In April 2016, the US Secretary of the Treasury announced that the image of Harriet Tubman, an African American nurse, spy for the Union Army and leader in the antislavery movement, would replace the image of Andrew Jackson on the $20 bill. The Harriet Tubman $20 bill, part of a movement by the Department of the Treasury to honor women's suffrage, will not be available for distribution as currency until well after 2020.1 Nevertheless, it is not premature for nurses to consider and honor the work of Harriet Tubman and to emulate her advocacy.
Harriet Tubman, once a slave herself, worked tirelessly during the Civil War to care for sick and wounded soldiers. She also transported more than 300 slaves to Canada and to freedom through her "underground railroad." She proudly claimed that she never veered off track, nor lost a passenger.2 When the Civil War ended, she established a home for aged and indigent African Americans in collaboration with the AME Zion Church in New York State. Until the announcement of Tubman's image on the newly configured $20 bill, I did not know that she was a nurse but I was not surprised. Nurses' work is often unheralded, at the core and background of health and healing, but not usually at the forefront. Therefore, honoring Harriet Tubman and characterizing her work as holistic nursing practice is especially important for us.

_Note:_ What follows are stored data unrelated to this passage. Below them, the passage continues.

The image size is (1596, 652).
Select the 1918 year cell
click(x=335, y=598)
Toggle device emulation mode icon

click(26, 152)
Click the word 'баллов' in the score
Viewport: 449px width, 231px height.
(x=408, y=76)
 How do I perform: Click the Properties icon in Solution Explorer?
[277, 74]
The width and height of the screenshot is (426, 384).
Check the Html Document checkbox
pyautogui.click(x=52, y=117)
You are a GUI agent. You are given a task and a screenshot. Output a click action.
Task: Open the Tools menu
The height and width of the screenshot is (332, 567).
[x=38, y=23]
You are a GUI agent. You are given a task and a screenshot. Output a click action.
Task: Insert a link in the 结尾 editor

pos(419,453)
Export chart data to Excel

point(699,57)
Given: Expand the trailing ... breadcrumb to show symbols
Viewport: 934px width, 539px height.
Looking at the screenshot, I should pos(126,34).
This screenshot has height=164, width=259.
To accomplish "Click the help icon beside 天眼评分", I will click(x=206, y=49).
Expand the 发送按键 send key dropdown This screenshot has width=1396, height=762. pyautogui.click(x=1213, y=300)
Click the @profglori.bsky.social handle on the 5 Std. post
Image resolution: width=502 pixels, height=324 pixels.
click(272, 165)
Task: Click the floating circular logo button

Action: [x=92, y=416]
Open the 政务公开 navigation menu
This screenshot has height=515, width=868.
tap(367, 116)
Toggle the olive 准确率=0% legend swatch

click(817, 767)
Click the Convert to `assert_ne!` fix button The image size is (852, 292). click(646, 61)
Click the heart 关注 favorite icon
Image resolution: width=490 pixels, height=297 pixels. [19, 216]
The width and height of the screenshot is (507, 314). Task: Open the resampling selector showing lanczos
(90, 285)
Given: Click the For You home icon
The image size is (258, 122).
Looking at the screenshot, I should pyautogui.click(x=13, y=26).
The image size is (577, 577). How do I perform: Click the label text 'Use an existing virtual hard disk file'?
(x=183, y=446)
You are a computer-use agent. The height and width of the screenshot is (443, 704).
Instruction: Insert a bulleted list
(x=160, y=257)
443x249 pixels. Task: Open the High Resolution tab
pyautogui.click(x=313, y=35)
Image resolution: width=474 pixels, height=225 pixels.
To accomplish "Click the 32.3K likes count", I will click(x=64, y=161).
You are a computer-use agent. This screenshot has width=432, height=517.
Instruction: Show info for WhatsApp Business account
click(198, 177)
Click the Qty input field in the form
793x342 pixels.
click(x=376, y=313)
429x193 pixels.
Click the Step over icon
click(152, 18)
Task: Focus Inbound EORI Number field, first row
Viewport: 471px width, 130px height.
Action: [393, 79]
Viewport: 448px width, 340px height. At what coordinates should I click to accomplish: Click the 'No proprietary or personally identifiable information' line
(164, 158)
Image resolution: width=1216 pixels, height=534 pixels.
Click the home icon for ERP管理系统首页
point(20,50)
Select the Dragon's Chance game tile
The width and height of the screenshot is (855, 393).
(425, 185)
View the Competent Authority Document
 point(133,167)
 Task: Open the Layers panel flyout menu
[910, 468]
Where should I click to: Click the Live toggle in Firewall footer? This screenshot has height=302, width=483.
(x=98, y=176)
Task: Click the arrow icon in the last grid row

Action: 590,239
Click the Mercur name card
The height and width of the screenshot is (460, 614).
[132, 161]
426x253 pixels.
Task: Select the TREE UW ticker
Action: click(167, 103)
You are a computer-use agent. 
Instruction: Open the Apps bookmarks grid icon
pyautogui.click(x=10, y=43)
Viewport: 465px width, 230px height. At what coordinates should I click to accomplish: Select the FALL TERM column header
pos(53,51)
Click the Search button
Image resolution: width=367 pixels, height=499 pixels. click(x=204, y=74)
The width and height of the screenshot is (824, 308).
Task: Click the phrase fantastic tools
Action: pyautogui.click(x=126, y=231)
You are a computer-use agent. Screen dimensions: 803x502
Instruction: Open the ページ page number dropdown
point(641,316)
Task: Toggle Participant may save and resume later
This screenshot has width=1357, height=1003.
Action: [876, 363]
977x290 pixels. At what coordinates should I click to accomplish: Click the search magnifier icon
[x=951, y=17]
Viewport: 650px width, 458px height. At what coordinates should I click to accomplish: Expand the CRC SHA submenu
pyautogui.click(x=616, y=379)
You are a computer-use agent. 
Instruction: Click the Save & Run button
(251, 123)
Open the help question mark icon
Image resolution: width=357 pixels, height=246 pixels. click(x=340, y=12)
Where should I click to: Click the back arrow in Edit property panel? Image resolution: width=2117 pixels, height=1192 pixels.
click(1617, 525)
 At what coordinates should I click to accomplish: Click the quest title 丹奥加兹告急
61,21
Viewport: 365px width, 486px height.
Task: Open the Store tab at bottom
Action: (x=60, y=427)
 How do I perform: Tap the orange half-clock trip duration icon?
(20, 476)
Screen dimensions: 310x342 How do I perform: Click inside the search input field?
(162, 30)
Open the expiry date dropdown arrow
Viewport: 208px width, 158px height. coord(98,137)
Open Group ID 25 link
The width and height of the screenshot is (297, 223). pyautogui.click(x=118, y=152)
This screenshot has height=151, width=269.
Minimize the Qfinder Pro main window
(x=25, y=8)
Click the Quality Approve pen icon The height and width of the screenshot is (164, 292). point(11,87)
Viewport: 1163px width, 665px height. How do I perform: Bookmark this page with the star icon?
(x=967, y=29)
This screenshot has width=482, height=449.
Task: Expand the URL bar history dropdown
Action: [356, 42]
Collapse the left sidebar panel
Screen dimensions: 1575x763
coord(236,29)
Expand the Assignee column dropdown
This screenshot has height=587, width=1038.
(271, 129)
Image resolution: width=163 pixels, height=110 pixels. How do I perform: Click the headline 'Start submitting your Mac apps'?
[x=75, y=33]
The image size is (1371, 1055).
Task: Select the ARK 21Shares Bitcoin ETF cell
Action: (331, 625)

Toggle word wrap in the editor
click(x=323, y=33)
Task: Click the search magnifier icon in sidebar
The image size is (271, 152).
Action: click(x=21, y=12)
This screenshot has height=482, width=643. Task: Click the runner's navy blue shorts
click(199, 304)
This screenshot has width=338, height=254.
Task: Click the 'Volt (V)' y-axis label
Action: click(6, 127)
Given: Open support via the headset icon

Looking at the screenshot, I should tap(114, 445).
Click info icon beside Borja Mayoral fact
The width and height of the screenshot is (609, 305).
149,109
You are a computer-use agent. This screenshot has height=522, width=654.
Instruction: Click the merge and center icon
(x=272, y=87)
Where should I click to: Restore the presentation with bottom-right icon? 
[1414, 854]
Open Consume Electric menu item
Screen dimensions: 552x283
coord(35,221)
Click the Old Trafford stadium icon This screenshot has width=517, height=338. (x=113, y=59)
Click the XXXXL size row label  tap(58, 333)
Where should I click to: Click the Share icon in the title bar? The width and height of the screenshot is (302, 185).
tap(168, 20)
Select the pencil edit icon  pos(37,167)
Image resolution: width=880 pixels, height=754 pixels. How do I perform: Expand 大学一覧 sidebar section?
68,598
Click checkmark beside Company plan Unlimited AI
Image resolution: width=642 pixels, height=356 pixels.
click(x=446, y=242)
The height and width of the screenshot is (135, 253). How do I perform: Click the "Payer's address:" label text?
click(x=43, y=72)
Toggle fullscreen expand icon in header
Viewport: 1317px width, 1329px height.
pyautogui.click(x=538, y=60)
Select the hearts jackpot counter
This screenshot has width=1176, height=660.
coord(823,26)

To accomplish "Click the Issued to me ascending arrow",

Harriet Tubman was an advocate not only for health and healing but also for the human spirit and human rights. Holistic nursing is the act of taking responsibility for health and healing in a larger context and with a spirit of advocacy. When was the last time you advocated for a patient, student, family member, a fellow nurse, or for yourself? Did you clearly conceptualize the issue that demanded advocacy? Did you recognize that you had the power to act, to significantly change the situation for the better? Did you gather data, construct an argument? Did you speak your mind assertively and respectfully to those with the power to act? Did you persist when others discouraged you from pursuing the issue? Did you learn from your mistakes if you failed and try a different tact when the next opportunity arose? Advocacy is dogged and delicate work, and it is at the heart of holistic nursing practice. Advocacy is more than empathy; it is acting on behalf of the experiences, perspective, and rights of those for whom we care. For Harriet Tubman, advocacy extended far beyond the ward and the clinic; it was a mechanism for improving people's lives and society's ills, even if she had to buck the system. When was your last act of advocacy?